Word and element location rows
★ ★ ★

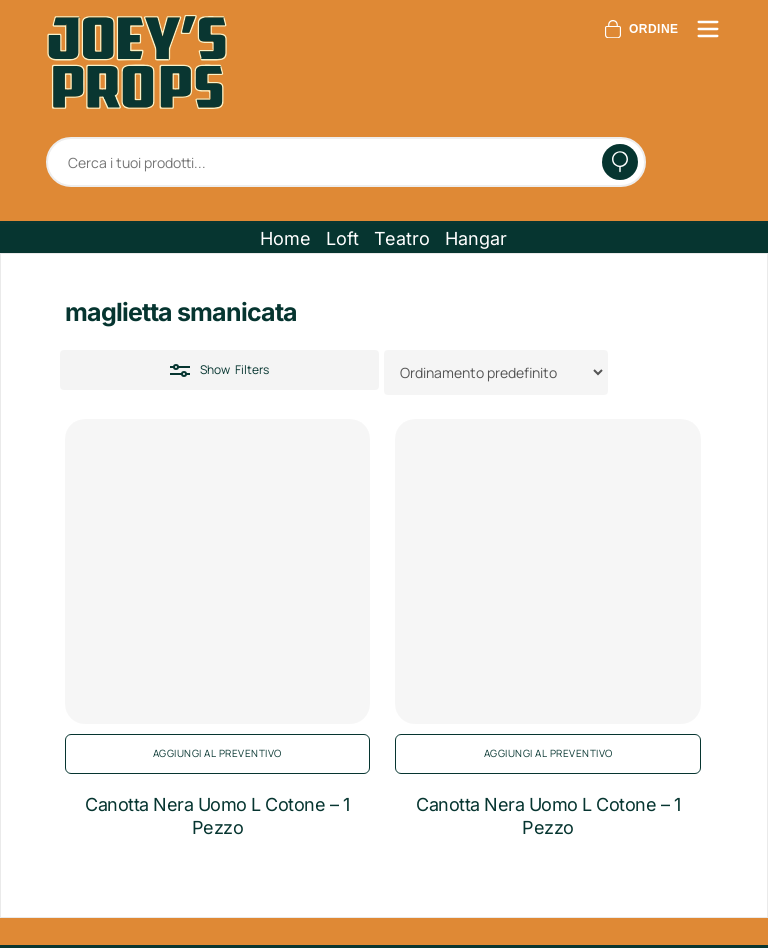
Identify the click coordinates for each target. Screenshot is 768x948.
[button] (285, 239)
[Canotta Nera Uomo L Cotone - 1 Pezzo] (217, 571)
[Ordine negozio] (496, 372)
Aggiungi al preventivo (217, 753)
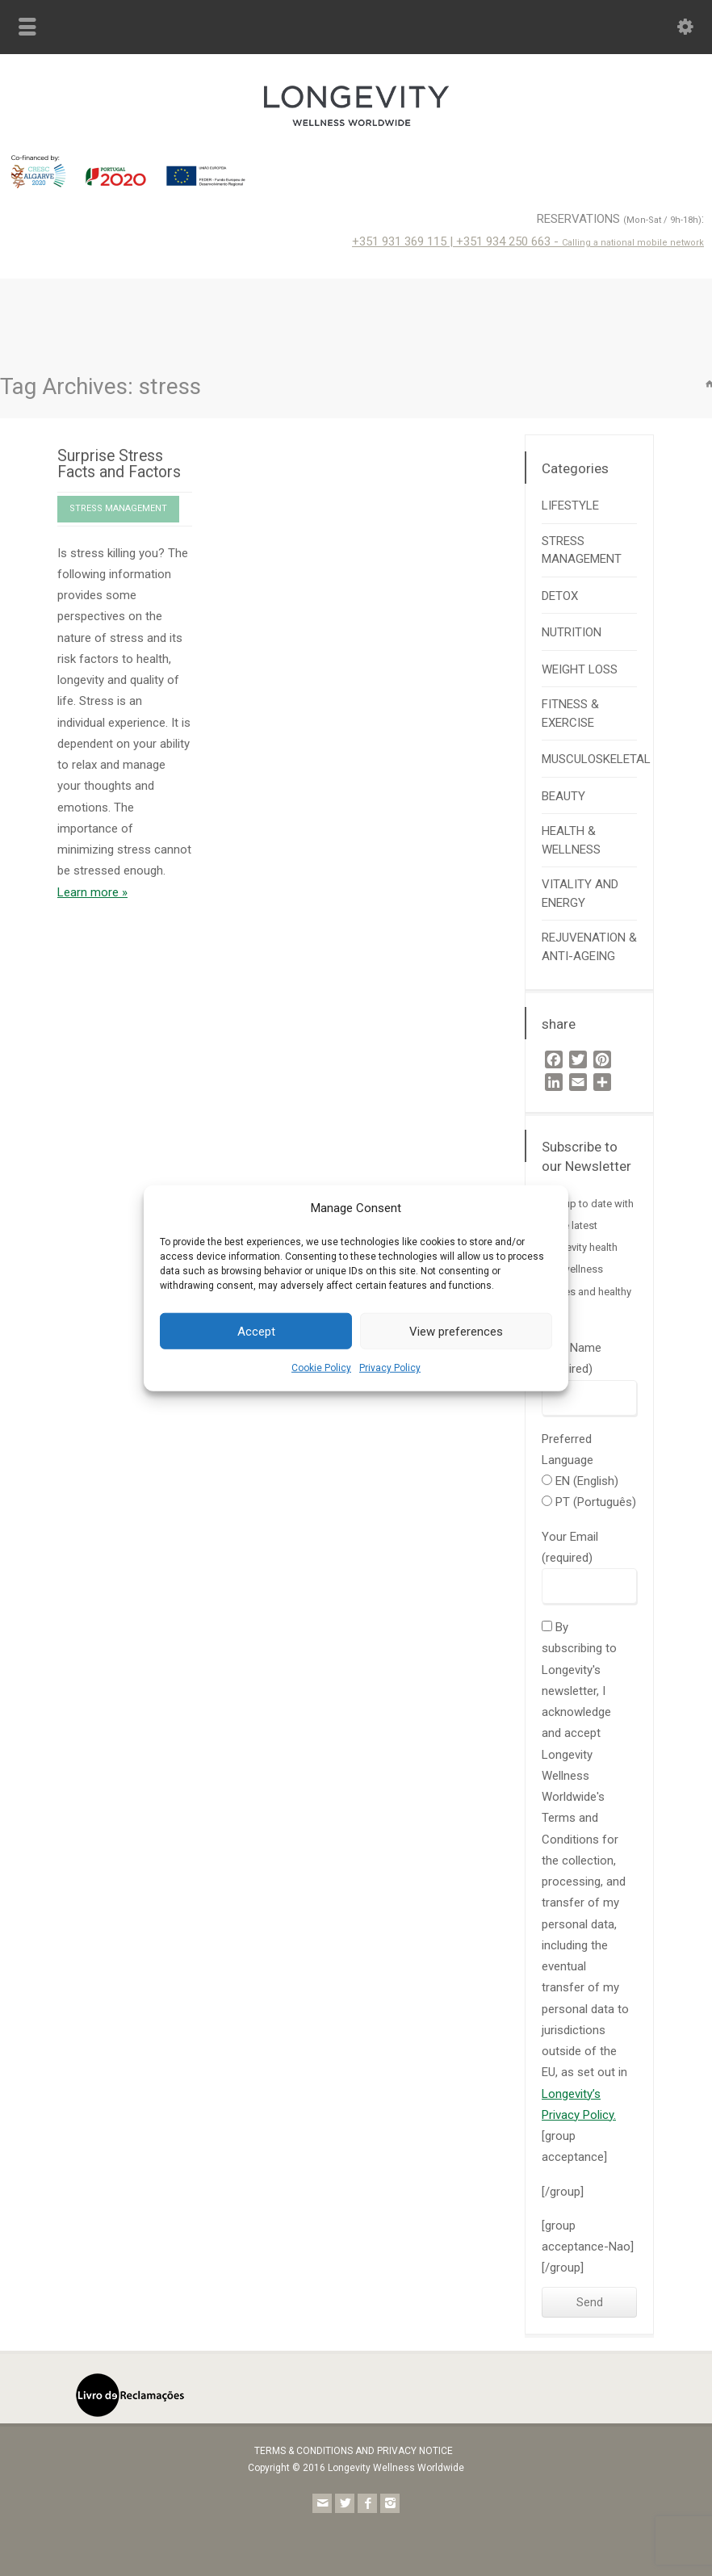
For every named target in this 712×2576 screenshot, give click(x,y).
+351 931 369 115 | (404, 241)
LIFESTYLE (570, 505)
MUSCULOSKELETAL (596, 759)
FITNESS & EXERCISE (570, 713)
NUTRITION (571, 632)
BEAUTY (563, 796)
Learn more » (92, 892)
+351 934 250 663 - (580, 241)
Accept (256, 1331)
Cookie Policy (321, 1368)
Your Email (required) (589, 1561)
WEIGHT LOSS (580, 669)
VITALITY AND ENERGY (580, 893)
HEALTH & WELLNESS (571, 840)
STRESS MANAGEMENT (118, 508)
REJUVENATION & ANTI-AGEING (589, 946)
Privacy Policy (390, 1368)
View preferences (456, 1331)
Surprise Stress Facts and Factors (119, 464)
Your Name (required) (589, 1372)
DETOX (560, 596)
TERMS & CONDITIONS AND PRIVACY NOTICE (353, 2450)
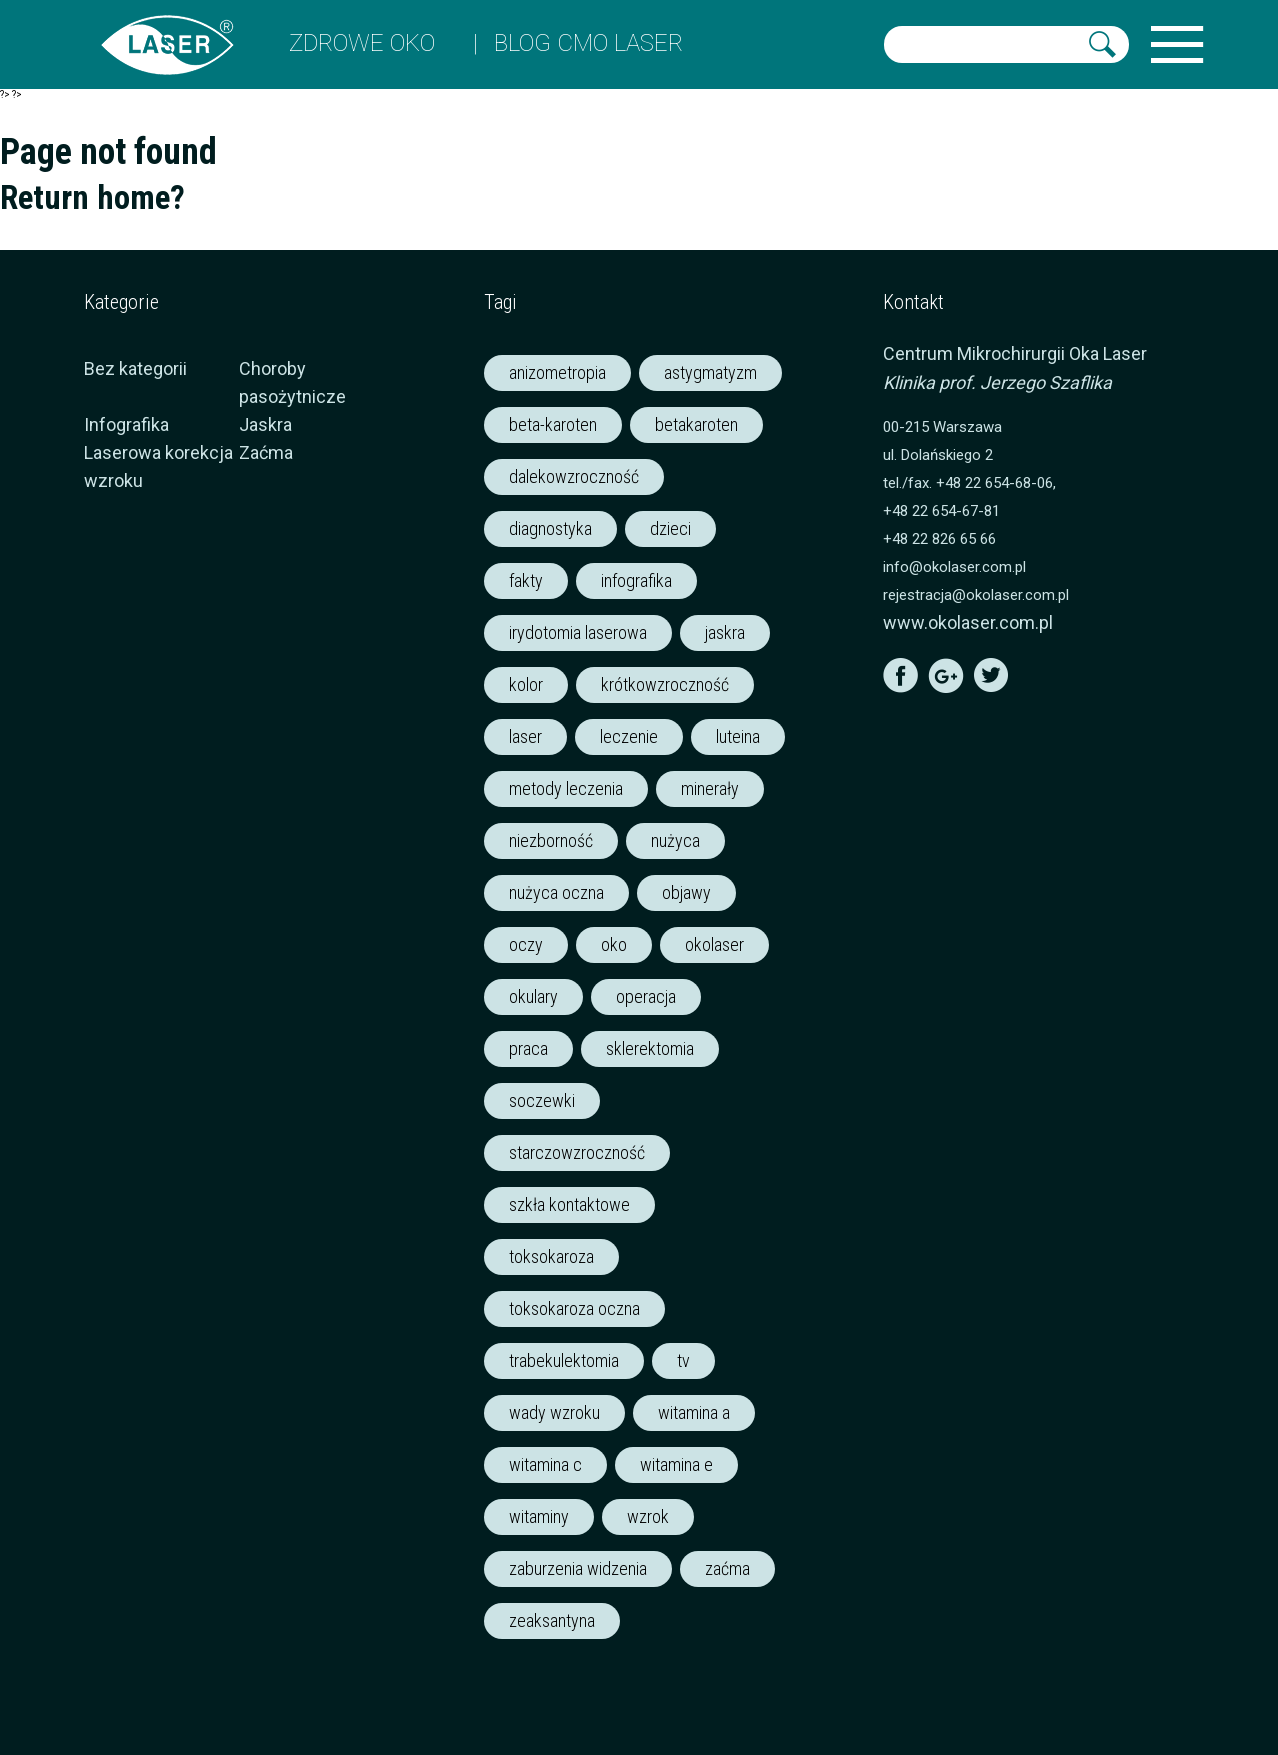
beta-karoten (553, 424)
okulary (533, 996)
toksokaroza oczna (574, 1308)
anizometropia (557, 372)
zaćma (727, 1568)
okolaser (714, 944)
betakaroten (696, 424)
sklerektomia (650, 1048)
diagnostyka (550, 528)
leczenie (629, 736)
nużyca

★ ★ ★

Set problem:
Render the rows as a Markdown table with the columns "Number" and "Text", starting at the line that contains "HEALTH & WELLNESS (571, 840)" and ending at the last line of the rows. Give one line per table row, skip blank lines, and leave out the pictures.

Exercise response:
| Number | Text |
|---|---|
| 1 | HEALTH & WELLNESS (571, 840) |
| 2 | STRESS MANAGEMENT (118, 508) |
| 3 | REJUVENATION & ANTI-AGEING (589, 946) |
| 4 | Privacy Policy (390, 1368) |
| 5 | View preferences (456, 1331) |
| 6 | Surprise Stress Facts and Factors (119, 464) |
| 7 | Your Name (required) (589, 1372) |
| 8 | DETOX (560, 596) |
| 9 | TERMS & CONDITIONS AND PRIVACY NOTICE (353, 2450) |
| 10 | beta-karoten (553, 424) |
| 11 | okulary (533, 996) |
| 12 | toksokaroza oczna (574, 1308) |
| 13 | anizometropia (557, 372) |
| 14 | zaćma (727, 1568) |
| 15 | okolaser (714, 944) |
| 16 | betakaroten (696, 424) |
| 17 | sklerektomia (650, 1048) |
| 18 | diagnostyka (550, 528) |
| 19 | leczenie (629, 736) |
| 20 | nużyca |